Répartition géographique
53 % des chirurgiens-dentistes exercent dans 4 régions : Île-de-France, Auvergne-Rhône-Alpes, PACA, Occitanie. Les déserts dentaires (densité < 40/100 000 hab.) concernent une centaine de départements ruraux. C'est précisément pour adresser ce déséquilibre qu'a été instaurée la régulation 2025 du conventionnement en zone non prioritaire (ZNP) : depuis le 1er janvier 2025, on ne peut s'installer en ZNP qu'en remplacement d'un confrère qui cesse son activité.
Implications pour les acteurs du marché
Pour les cédants
Le moment est favorable : la demande de cabinets à vendre dépasse l'offre dans la plupart des zones, ce qui soutient les valorisations. Préparer sa cession 12-18 mois en amont permet de capter au maximum cette dynamique.
Pour les repreneurs
L'offre s'élargit mécaniquement avec la vague de retraites. Les meilleures opportunités sont dans les zones intermédiaires et sous-dotées : prix de cession raisonnables, demande de soins forte, aides à l'installation (CAID, CIID) cumulables.
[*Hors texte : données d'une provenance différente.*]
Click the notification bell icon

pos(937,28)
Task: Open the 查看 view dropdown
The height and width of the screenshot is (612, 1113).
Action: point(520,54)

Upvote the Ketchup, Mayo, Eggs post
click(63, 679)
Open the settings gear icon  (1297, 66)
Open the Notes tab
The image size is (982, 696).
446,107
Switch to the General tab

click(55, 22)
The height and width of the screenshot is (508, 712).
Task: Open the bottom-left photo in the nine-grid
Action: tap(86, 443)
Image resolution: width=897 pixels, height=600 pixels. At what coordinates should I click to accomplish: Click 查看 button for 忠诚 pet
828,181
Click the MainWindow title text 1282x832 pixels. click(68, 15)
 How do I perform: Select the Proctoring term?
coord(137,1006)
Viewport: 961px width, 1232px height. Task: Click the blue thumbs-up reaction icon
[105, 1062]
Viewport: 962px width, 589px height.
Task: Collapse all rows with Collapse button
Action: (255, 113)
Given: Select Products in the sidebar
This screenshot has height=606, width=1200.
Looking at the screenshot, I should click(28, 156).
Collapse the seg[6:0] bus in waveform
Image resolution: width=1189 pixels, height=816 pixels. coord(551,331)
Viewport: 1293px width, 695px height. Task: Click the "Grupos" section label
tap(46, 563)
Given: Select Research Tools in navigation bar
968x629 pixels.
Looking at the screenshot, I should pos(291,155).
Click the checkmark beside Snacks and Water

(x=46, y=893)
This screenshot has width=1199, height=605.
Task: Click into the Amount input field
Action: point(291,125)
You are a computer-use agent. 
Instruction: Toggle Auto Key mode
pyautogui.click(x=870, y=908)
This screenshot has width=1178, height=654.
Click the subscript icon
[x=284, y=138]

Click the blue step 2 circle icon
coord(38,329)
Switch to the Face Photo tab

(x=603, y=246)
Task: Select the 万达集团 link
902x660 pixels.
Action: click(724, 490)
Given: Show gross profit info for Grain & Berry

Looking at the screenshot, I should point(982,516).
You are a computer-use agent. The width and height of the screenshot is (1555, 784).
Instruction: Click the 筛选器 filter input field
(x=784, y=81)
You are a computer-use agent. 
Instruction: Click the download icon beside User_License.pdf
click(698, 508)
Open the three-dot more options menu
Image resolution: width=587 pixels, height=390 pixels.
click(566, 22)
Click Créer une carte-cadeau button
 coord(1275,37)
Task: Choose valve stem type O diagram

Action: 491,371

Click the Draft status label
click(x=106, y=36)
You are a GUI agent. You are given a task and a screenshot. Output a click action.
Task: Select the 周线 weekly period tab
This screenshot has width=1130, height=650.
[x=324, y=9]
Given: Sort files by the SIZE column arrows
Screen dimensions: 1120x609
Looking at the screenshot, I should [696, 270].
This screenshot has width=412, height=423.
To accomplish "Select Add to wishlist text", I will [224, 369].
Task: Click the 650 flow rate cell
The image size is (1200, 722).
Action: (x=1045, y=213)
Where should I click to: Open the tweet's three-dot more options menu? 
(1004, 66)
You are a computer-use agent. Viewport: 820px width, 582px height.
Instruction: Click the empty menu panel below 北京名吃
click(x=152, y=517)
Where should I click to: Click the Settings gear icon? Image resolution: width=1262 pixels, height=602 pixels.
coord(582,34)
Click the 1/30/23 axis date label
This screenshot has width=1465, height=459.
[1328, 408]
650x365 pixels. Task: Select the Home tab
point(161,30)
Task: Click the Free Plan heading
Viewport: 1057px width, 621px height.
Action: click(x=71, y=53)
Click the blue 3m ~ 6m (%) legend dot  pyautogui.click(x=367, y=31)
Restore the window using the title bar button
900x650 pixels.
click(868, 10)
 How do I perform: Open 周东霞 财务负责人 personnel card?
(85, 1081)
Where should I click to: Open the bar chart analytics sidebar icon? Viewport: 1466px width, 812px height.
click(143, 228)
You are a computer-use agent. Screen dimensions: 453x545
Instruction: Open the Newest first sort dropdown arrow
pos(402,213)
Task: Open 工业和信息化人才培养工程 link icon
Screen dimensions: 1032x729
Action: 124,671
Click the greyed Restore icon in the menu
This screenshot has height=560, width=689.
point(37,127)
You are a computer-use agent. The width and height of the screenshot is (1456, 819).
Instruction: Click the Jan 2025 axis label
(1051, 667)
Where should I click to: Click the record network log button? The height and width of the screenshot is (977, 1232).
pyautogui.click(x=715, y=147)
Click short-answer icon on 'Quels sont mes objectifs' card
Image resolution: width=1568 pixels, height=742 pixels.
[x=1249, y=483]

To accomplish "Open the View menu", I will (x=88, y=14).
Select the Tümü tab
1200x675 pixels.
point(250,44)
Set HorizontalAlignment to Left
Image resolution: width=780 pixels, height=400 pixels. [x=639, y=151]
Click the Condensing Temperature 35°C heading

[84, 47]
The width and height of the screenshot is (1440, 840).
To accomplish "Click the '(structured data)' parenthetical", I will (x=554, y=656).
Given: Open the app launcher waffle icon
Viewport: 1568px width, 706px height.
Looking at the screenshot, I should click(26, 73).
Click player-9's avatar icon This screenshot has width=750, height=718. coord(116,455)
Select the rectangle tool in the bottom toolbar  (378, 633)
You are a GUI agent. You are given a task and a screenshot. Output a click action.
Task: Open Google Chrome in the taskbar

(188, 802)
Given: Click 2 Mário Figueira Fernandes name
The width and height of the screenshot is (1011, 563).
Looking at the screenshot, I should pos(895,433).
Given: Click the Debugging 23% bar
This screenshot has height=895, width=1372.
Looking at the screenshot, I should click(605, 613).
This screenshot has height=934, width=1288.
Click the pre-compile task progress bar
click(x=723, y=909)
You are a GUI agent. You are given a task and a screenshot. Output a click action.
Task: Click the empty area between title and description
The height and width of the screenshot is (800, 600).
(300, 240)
Pour les centres dentaires et investisseurs
La consolidation se poursuit : les groupes Dentego, Vyv, Mutualité Française et nouveaux entrants ciblent des cabinets en zones urbaines et péri-urbaines. Modèle économique : transition vers le salariat + scale via centres multi-fauteuils.
À retenir
La démographie dentaire française entre dans une phase de transformation accélérée. La vague de cessions des 5 prochaines années est une opportunité pour les jeunes praticiens, un défi pour la régulation territoriale, et un moteur de structuration du marché. S'informer en continu et anticiper son projet sont les meilleurs leviers, que l'on soit cédant ou repreneur.
Sources : DREES "Communiqué démographie professionnels de santé 2025", Ordre National des Chirurgiens-Dentistes "Atlas 2025", CARCDSF.